27 de agosto de 2021

Plataforma de tokenização de músicas arrecada US$16 milhões

Justin “3LAU” Blau - o DJ com forte lado cripto  - está lançando uma plataforma de investimentos musicais que visa dar ao ouvinte um pedaço dos lucros gerados pelas músicas. A Royal permitiria a tokenização de músicas,dividindo os direitos das músicas em tokens criptográficos passíveis de serem comprados e negociados por qualquer pessoa.
O projeto, que tem potencial para derrubar os tradicionais contratos com as gravadoras, ganhou um grande aporte financeiro de US $ 16 milhões,  um valor relativamente grande para uma rodada de uma empresa de cripto.

A Paradigm and Founders Fund investiu cada um US $ 7 milhões e obteve assentos no conselho para seus respectivos sócios gerais, Fred Ehrsam e Keith Rabois, disse Blau ao CoinDesk. O co-fundador JD Ross arrecadou US $ 1 milhão por meio de seu VC, Atomic, e um punhado de anjos contribuíram com o final de US $ 1 milhão, disse Blau.

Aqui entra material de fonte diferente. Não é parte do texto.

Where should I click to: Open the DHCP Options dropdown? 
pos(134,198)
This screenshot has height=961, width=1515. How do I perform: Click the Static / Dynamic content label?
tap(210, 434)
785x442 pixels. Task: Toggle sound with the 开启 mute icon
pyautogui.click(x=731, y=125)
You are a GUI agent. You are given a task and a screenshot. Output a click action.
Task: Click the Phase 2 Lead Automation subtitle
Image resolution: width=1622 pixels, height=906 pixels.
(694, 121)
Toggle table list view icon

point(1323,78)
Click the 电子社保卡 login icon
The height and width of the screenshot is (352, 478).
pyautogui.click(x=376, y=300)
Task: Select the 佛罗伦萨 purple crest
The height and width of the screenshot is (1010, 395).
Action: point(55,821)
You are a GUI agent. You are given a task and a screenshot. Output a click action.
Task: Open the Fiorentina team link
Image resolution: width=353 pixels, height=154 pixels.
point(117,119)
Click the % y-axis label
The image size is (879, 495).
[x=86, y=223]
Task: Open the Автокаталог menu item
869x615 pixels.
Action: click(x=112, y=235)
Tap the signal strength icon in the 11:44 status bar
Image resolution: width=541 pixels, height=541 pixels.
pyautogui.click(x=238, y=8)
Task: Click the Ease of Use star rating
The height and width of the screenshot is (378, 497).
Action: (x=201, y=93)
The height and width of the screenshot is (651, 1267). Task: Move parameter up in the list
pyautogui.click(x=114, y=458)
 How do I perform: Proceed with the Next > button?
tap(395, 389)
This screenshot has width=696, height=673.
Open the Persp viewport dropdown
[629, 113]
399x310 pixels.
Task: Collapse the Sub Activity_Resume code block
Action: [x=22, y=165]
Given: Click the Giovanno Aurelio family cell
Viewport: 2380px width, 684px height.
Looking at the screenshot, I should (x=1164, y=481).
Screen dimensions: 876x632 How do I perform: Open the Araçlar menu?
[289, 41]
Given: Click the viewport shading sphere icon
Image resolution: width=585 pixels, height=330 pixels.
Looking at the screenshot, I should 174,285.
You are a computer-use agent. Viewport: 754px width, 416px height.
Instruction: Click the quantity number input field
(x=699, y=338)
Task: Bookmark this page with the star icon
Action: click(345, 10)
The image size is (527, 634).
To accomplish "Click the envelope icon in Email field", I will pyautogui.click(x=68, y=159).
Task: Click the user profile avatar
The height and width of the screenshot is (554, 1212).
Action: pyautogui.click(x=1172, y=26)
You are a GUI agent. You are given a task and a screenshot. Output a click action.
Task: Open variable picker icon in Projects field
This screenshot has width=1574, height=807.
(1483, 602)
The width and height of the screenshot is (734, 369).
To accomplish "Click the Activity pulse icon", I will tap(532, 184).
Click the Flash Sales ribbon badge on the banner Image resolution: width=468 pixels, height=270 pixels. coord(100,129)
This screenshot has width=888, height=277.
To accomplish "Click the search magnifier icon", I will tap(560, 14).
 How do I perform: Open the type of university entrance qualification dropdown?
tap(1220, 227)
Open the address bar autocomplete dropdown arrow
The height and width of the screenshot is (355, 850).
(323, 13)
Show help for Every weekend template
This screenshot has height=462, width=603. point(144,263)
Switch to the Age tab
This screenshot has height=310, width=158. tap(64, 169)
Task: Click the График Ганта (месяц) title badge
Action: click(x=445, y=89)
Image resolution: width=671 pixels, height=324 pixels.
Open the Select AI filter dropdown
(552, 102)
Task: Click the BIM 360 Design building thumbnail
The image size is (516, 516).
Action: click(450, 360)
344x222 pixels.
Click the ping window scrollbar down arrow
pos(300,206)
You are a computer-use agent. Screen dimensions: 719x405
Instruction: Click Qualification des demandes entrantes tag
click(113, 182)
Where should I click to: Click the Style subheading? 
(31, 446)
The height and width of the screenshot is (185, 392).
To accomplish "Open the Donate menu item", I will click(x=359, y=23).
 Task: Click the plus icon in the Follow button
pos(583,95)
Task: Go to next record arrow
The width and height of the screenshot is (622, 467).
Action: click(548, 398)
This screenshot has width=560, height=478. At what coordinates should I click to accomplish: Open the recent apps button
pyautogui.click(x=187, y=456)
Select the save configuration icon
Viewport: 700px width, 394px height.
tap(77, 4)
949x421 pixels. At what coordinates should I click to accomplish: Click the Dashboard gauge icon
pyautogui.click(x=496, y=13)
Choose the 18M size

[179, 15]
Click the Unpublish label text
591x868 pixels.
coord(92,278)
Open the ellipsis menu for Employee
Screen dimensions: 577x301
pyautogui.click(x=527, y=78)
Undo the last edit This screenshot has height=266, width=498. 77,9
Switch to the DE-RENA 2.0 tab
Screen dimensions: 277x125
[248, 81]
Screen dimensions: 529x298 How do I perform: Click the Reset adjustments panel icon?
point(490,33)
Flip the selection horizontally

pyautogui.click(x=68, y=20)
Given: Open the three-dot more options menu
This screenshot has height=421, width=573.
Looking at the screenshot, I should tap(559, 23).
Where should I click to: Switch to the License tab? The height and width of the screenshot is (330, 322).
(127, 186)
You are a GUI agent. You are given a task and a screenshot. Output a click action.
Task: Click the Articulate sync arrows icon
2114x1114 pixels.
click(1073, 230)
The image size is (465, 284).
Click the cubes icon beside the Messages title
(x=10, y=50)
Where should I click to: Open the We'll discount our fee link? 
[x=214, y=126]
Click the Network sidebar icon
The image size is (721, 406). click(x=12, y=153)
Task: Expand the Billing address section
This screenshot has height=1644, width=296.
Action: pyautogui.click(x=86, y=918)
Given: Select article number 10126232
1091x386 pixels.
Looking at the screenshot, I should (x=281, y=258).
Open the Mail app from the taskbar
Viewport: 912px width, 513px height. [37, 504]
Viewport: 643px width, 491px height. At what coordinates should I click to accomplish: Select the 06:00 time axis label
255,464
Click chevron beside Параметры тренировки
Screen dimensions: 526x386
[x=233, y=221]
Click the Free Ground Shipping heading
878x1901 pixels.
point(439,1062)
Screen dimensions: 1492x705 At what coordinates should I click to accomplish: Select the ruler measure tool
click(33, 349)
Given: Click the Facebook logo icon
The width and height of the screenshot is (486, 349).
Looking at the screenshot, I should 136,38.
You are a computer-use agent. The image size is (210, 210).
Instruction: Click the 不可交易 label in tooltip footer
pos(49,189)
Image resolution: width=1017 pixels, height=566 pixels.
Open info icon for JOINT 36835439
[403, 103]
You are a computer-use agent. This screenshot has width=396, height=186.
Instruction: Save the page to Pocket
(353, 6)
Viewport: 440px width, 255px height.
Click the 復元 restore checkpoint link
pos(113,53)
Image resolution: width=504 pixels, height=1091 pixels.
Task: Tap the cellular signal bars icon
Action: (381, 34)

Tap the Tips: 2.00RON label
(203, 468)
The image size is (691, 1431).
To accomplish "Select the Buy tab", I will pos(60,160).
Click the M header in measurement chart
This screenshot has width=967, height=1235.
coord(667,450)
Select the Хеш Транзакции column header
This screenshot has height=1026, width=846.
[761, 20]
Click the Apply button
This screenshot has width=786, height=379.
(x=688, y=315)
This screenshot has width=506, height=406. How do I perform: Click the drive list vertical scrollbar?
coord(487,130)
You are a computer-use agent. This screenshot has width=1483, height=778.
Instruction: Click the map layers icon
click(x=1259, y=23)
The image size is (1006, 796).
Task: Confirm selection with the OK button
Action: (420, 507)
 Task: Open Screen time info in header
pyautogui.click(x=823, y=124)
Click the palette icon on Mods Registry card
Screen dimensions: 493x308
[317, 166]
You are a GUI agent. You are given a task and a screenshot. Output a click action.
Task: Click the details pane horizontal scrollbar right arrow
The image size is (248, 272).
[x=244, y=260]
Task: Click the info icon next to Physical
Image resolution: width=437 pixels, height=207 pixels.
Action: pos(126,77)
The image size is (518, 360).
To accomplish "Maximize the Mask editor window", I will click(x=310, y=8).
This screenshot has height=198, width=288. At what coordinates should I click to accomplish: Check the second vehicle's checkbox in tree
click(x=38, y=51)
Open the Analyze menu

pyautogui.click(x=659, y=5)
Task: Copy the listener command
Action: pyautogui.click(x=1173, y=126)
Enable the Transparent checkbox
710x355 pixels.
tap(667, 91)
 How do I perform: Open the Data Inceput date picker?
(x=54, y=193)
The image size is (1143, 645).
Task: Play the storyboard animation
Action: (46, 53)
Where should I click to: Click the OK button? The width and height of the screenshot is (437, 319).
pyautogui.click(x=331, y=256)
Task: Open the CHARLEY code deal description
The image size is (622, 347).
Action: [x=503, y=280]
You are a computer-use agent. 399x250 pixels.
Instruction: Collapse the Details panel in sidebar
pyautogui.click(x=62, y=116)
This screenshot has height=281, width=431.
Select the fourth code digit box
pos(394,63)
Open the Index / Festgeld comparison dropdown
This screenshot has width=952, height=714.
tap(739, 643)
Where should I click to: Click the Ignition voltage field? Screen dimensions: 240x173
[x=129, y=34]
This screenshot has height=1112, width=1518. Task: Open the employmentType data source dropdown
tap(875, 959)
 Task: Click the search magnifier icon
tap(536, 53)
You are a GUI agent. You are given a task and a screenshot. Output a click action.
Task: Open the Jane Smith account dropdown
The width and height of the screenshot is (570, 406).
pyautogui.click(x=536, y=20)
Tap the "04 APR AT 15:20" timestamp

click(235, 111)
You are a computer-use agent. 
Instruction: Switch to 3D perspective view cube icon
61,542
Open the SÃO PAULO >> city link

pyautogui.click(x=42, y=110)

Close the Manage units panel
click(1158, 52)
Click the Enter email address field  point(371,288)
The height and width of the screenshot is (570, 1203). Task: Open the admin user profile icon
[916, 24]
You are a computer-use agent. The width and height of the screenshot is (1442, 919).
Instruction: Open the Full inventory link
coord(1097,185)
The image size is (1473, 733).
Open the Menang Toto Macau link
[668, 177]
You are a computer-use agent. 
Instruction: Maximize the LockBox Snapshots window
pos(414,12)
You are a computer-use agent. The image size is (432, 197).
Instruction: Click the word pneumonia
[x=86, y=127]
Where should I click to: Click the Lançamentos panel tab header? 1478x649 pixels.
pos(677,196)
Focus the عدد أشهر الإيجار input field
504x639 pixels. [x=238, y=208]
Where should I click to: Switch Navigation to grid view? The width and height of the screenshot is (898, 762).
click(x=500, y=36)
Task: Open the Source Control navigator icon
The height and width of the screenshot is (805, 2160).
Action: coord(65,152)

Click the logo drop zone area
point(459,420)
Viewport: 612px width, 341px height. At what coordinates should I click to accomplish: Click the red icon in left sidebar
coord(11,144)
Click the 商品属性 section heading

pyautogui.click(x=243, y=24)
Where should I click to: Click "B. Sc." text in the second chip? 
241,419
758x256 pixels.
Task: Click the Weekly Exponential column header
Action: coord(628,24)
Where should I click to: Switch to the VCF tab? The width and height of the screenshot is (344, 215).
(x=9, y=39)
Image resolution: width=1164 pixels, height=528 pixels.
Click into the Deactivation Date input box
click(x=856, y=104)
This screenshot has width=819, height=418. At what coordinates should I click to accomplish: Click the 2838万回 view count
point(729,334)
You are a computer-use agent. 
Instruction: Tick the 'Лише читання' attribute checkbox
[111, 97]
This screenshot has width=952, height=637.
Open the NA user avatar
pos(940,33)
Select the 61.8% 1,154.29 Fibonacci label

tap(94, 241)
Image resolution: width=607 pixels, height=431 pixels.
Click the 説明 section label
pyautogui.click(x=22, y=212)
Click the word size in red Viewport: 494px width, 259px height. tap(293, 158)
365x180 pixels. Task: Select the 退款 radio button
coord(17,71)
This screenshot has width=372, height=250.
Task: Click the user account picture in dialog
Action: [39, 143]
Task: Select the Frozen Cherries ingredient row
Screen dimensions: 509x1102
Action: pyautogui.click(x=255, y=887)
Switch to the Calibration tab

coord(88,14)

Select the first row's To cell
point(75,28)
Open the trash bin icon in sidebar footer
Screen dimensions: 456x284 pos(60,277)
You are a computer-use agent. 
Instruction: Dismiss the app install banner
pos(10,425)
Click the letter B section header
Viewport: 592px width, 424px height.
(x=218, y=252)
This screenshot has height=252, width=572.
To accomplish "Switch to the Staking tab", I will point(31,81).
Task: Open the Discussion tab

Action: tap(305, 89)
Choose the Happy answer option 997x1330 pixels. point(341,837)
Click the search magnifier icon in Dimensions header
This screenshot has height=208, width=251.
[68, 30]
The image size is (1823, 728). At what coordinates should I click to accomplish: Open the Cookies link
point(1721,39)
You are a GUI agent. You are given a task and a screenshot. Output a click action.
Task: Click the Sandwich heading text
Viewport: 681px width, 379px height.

Com a tecnologia baseada, parcialmente, em tokens não fungíveis, a Royal está bem posicionado para enfrentar o atual boom dos NFTs. Blau alavancou a NFT-mania para a venda de seu álbum em NFT por US $ 11,7 milhões em fevereiro.

“Estamos chamando-os de ativos digitais limitados”, disse ele ao CoinDesk, acrescentando:

“Há um componente NFT para eles, mas também um monte de outra infraestrutura de contrato inteligente que basicamente permite a coleta distribuída de royalties do mundo fora da rede para o mundo dentro da rede.”

Ao fazer isso, Royal espera dar aos artistas uma maneira de monetizar o ciclo de campanha publicitária da música - e aos fãs uma maneira de entrar em ação.

 

Como funciona

Ativos digitais limitados, ou LDAs, são a espinha dorsal do sistema, explicou Blau em uma ligação.

Um artista decide quanto de sua parcela de royalties deseja reservar aos fãs detentores de LDA e quantas “edições oficiais” cunhar para uma determinada música. Royal então facilita a venda desses tokens LDA, gerando dinheiro para o artista e a possibilidade de receita futura dos proprietários das músicas.

Uma canção com 100 “edições oficiais” pode dar a cada detentor o direito a 0,5% dos royalties que gera, disse Blau. Cabe ao artista decidir quais trilhos de receita utilizar.

“A renda pode ser exclusiva para os streams, todos dependentes do acordo on-chain”, disse Blau à CoinDesk em um texto. “Queremos dar aos artistas a flexibilidade de decidir caso a caso.”

Um homem de negócios

Os fãs que compram tokens LDA podem depois vendê-los a outros no Royal. Blau disse que isso lhes dá a oportunidade de participar dos negócios da música.

“Tantas pessoas estão investindo em música hoje como um ativo protegido contra a inflação”, disse ele, listando firmas de private equity e fundos de hedge. “Simplesmente não é acessível ao público.”

A proposta de Royal para a questão de acessibilidade adiciona um pouco de tempero ao mercado de direitos de royalties de músicas.

A Royal “não tem planos de emitir títulos” no curto prazo, disse Blau. Ele disse que a empresa trabalhou com ex-reguladores para garantir que seus principais LDAs sigam as regras de cada país. Os artistas não podem usar o Royal para arrecadar fundos para canções inéditas, disse ele; deixá-los fazer isso poderia “mudar a categorização do ativo”.

“Possuir direitos de gravação e música hoje não é tratado como uma garantia”, disse ele. “Colocando isso no blockchain, as pessoas terão opiniões sobre isso - mas as pessoas podem comprar, negociar e vender direitos de royalties hoje como não-títulos no mundo real.”

 

Não é empresário

O fato de Royal poder dar aos músicos uma maneira de lucrar com suas canções - e possivelmente comprar de volta seus direitos autorais mais tarde - é uma peça intrigante, disse Ben Kessler, um artista pop indie com 10 milhões de streams.

“Qualquer forma alternativa de arrecadar dinheiro que funcione fora do sistema das grandes gravadoras é definitivamente positiva para a indústria como um todo”, disse ele.

Kessler ainda quer ler “as letras miúdas” de um Royal LDA; ele também quer saber o quão aberta a plataforma pretende ser a artistas menos conhecidos.

“Plataformas que permitem que artistas como eu se conectem diretamente com os fãs e criem comunidades é o “futuro da indústria" , disse Kessler.